Segment Start: EXCERPTED DATA

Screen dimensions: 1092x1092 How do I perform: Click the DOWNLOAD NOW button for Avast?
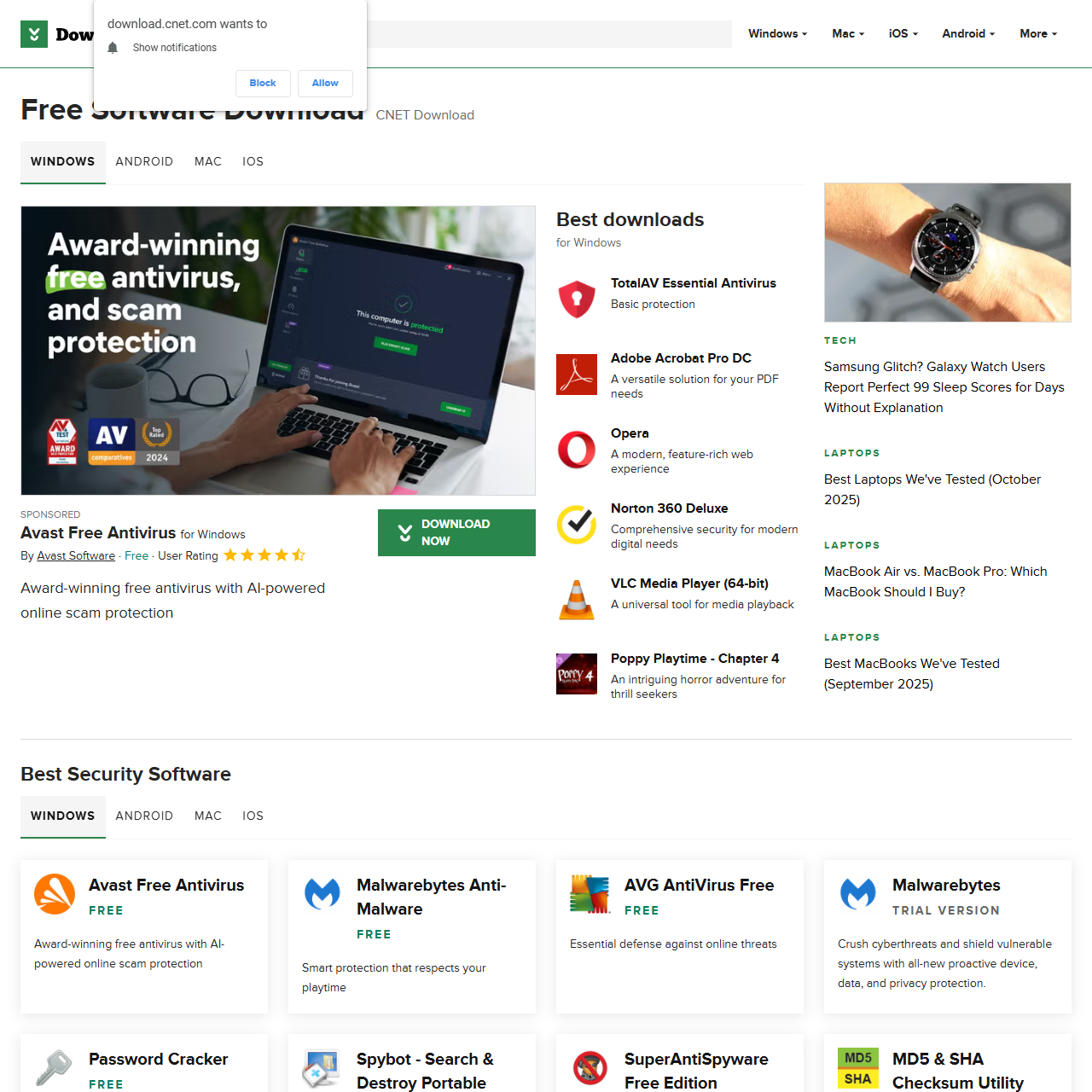click(456, 532)
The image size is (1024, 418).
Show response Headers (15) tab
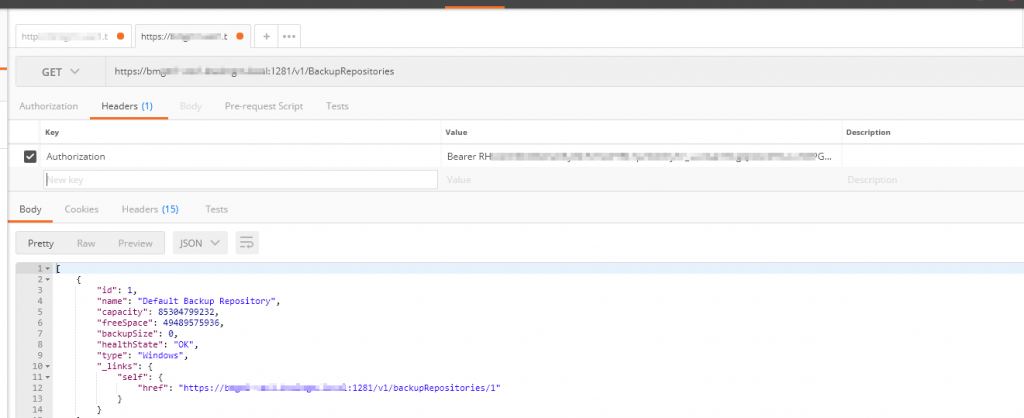[x=150, y=209]
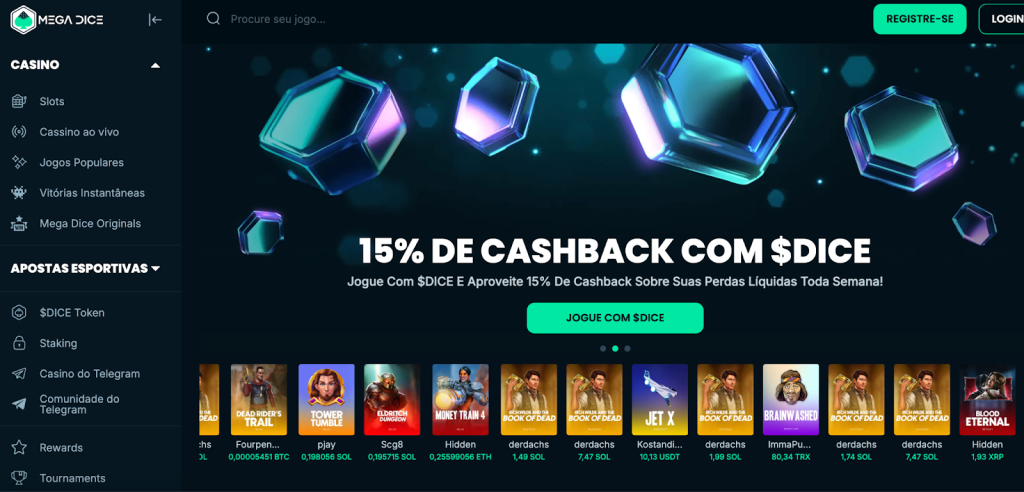Select the active middle carousel dot
Image resolution: width=1024 pixels, height=492 pixels.
[615, 348]
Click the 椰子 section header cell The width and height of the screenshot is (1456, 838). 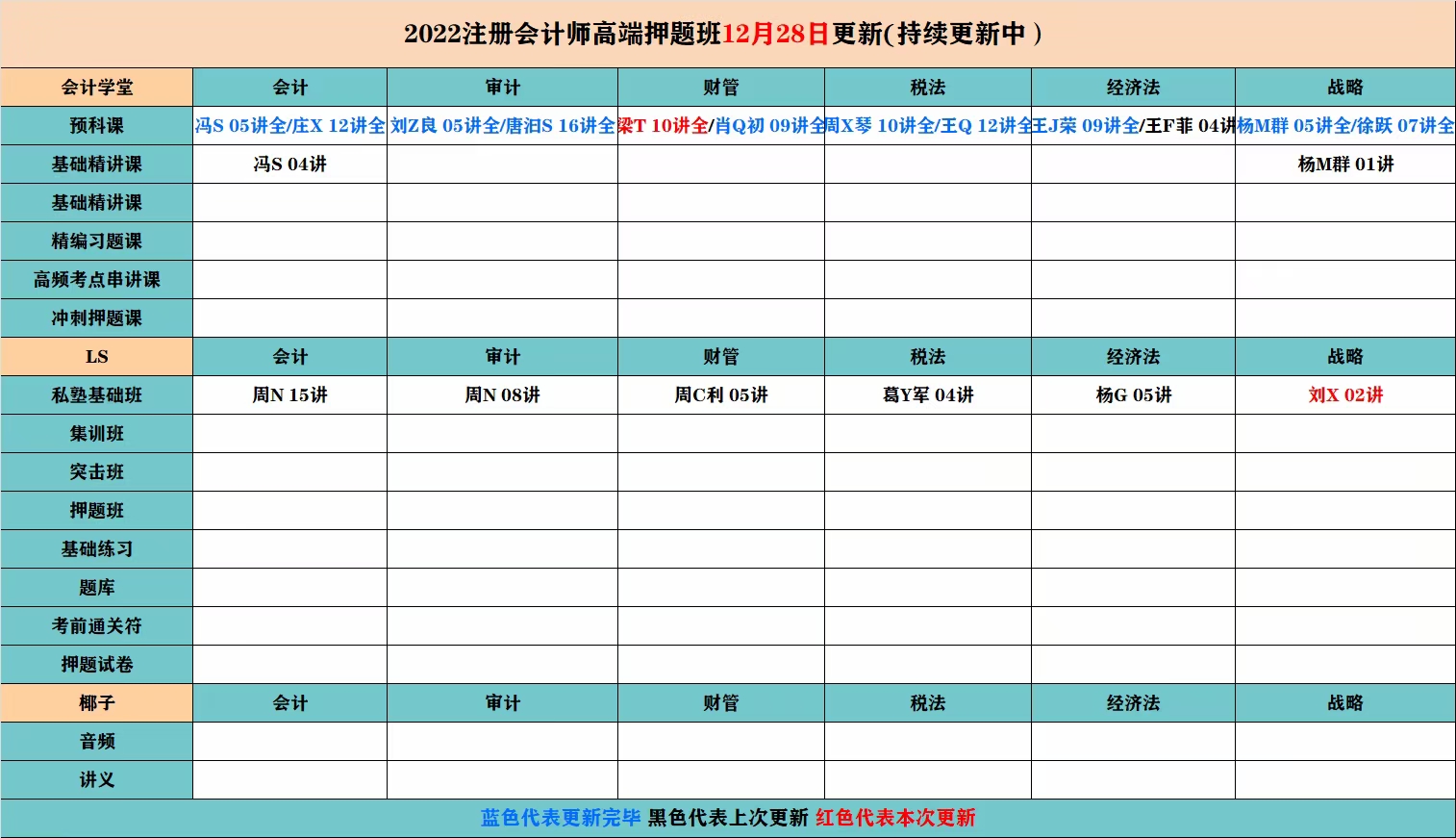click(x=97, y=703)
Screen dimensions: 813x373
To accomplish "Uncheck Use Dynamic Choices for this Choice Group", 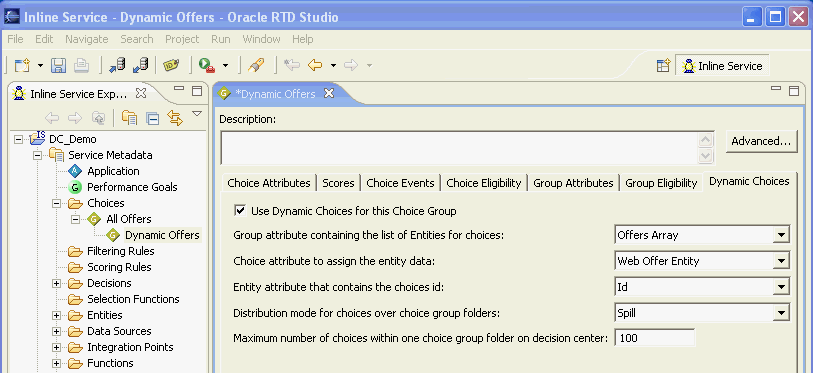I will point(240,210).
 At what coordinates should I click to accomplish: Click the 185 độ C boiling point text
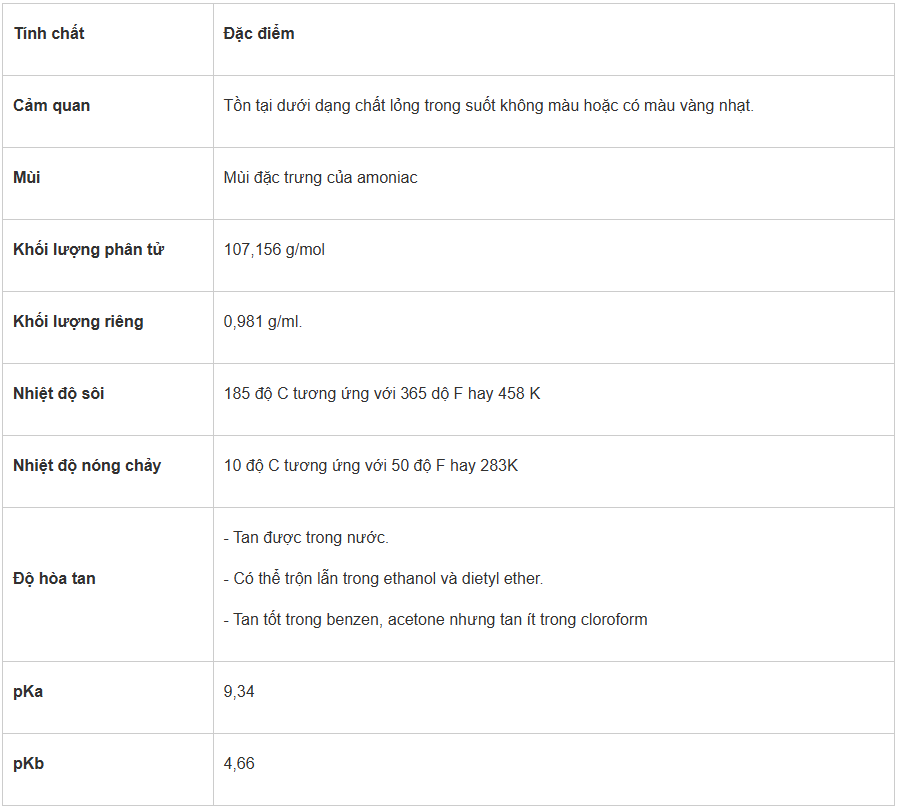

Segment End: EXCERPTED DATA

• EXERCISE GOAL: Before answering, find the line with "The image size is (1024, 418)." in the records above; then reproduce exactly each line from the first through that line, leaving out pictures.

• RESULT:
Screen dimensions: 1092x1092 How do I perform: Click the DOWNLOAD NOW button for Avast?
click(456, 532)
The image size is (1024, 418).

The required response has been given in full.